Die maatregelen volgen op een reeks incidenten van vorige week, waarbij drones opdoken bij meerdere Deense luchthavens en zelfs boven de luchtmachtbasis Karup. De vliegvelden van Kopenhagen en Aalborg moesten tijdelijk sluiten. Volgens de Deense veiligheidsexpert Rasmus Dahlberg tonen de gebeurtenissen pijnlijk aan dat Denemarken niet voorbereid was op “hybride oorlogsvoering”.
De droneproblematiek beperkt zich niet tot Scandinavië. Eerder deze maand werden twintig Russische drones het Poolse luchtruim binnengedreven, waarvan enkele door Nederlandse F-35’s werden neergehaald.

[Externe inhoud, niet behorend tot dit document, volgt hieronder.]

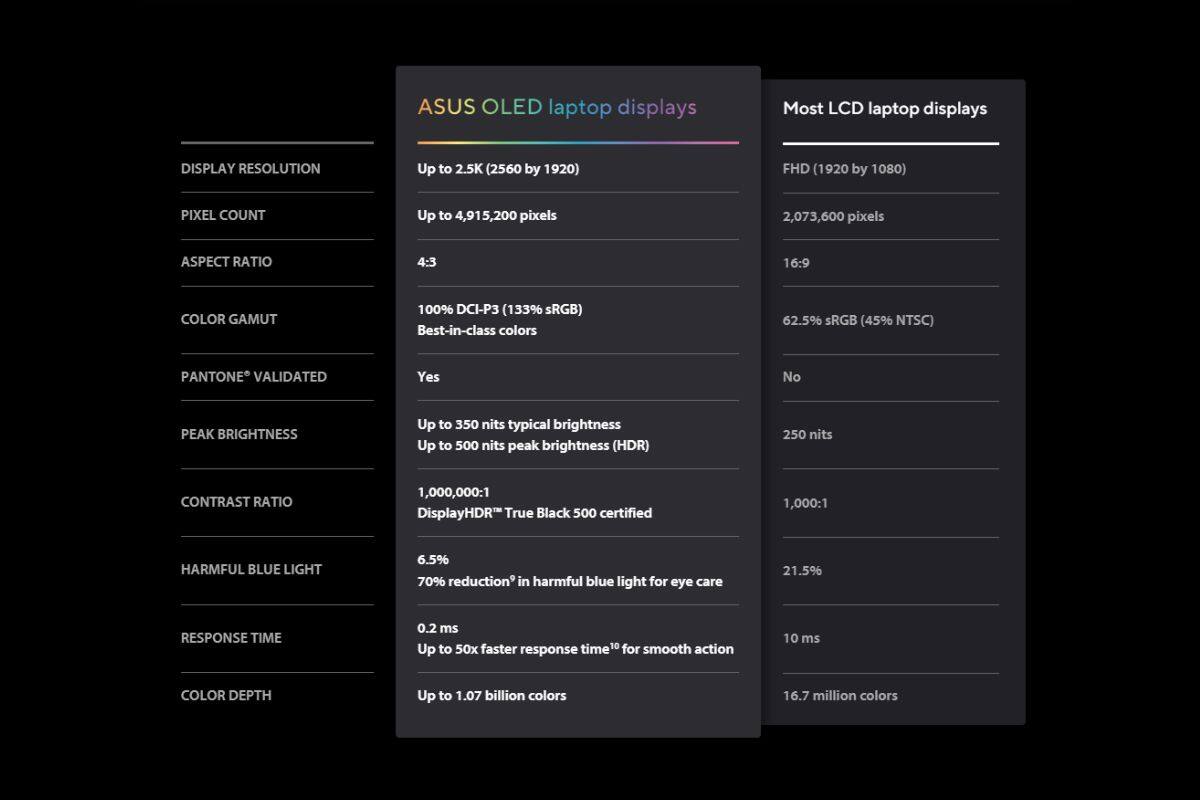Click the ASPECT RATIO row label
The width and height of the screenshot is (1200, 800).
pos(226,262)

Ook in Roemenië werd een Russische drone onderschept. Daarom ligt in Kopenhagen het plan voor een Europese “dronemuur” op tafel: een systeem dat drones moet kunnen detecteren, volgen en neutraliseren. De Europese Commissie ziet dit als speerpunt van de defensiestrategie, gebaseerd op ervaringen uit Oekraïne.
NAVO-secretaris-generaal Mark Rutte noemde het initiatief alvast een “uitstekend idee”, al temperde de Duitse minister van Defensie Boris Pistorius de verwachtingen: “Dit is niet iets wat binnen drie of vier jaar kan worden gerealiseerd.”

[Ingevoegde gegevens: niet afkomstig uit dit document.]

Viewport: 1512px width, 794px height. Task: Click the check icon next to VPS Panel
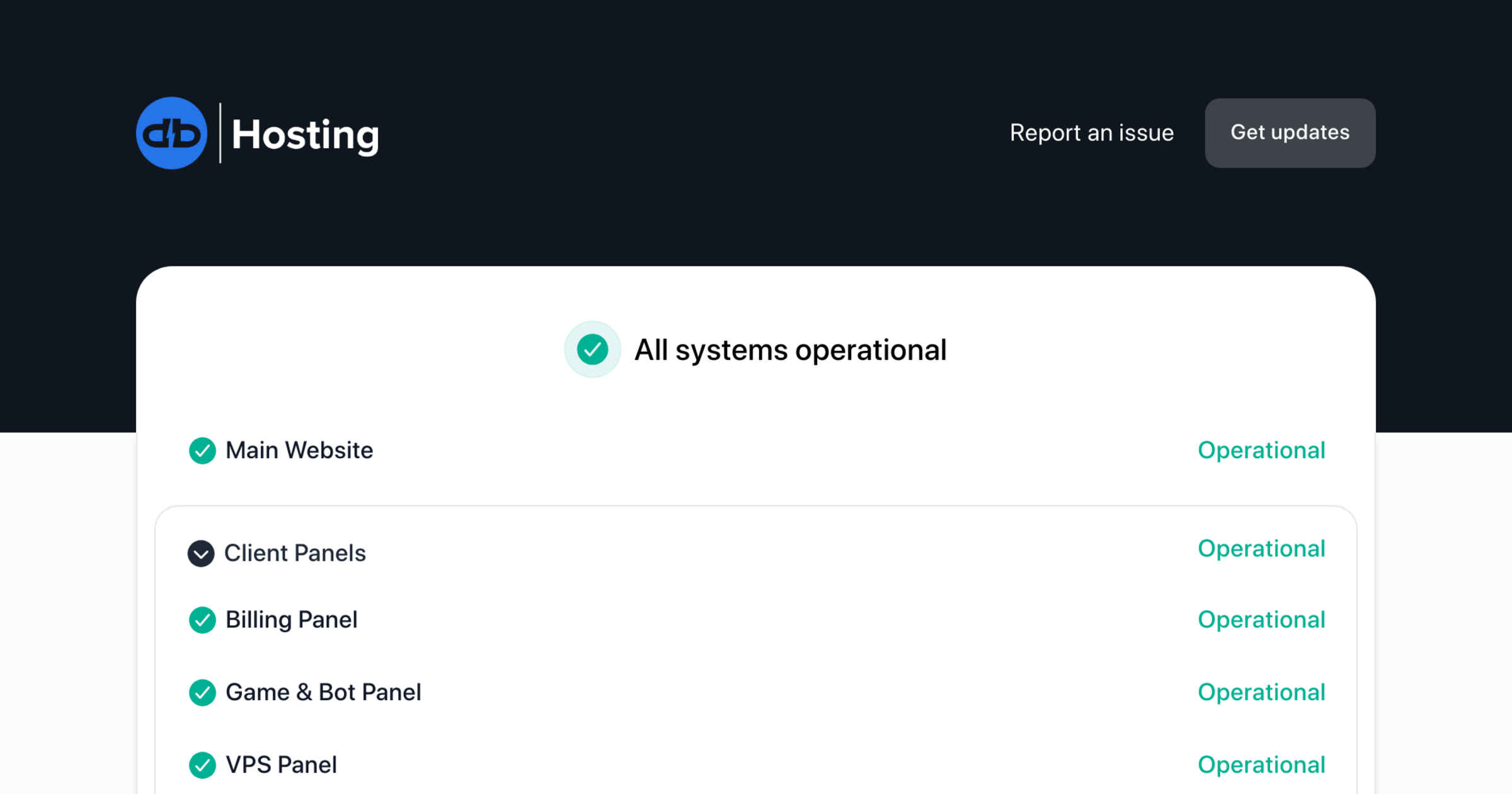tap(202, 765)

Europese defensiestrategie
Naast de dronemuur staat de bredere versterking van de Europese defensie hoog op de agenda. Volgens Europees Raadsvoorzitter António Costa moet Europa tegen 2030 over voldoende afschrikwekkende kracht beschikken om Rusland van agressie af te houden. “Binnen vijf jaar moet Poetin bang genoeg zijn om zich niet meer met Europees of NAVO-territorium te bemoeien,” zei de Belgische premier Bart De Wever dinsdag in het parlement.
Belgisch minister van Defensie Theo Francken noemde de recente schendingen van NAVO-luchtruim door Russische drones en gevechtsvliegtuigen “onaanvaardbaar”. Voor België is de discussie extra gevoelig omdat veel bevroren Russische tegoeden in Brussel worden beheerd.
Bevroren Russische tegoeden
Een belangrijk twistpunt blijft het gebruik van de circa 180 miljard euro aan Russische centrale banktegoeden die via Euroclear in Brussel vaststaan. Tot nu toe wordt enkel de rente ingezet om Oekraïne te steunen, maar Commissievoorzitter Ursula von der Leyen en de Duitse bondskanselier Friedrich Merz pleiten voor ruimere inzet van de tegoeden zelf.
Premier De Wever waarschuwt echter voor “systemische en juridische risico’s”. Volgens hem zou inbeslagname in strijd zijn met internationaal recht, het vertrouwen in de euro ondermijnen en Europa een belangrijke onderhandelingskaart bij vredesgesprekken uit handen slaan. België stelt zich dan ook “sceptisch maar constructief” op in de gesprekken.
De Commissie denkt intussen aan een compromis: een lening van 140 miljard euro aan Oekraïne, gedekt door de bevroren tegoeden. Kiev zou die lening alleen moeten terugbetalen als Rusland ooit herstelbetalingen doet. Nederland en andere lidstaten steunen het idee onder voorwaarde dat de juridische basis stevig is en de financiële risico’s gelijk verdeeld worden.
Oekraïne en sancties
Tot slot spreken de EU-leiders in Kopenhagen over de toetredingsonderhandelingen met Oekraïne en een nieuw sanctiepakket tegen Rusland. Het doel is een geïntegreerde aanpak: versterking van de Europese defensie, bescherming van de oostflank, en een geloofwaardig en duurzaam steunmechanisme voor Kiev.
Wat voor iedereen duidelijk is na de drone-incidenten van de afgelopen weken: Europa staat aan het begin van een nieuw tijdperk van hybride oorlogsvoering, en de urgentie om samen te werken is groter dan ooit.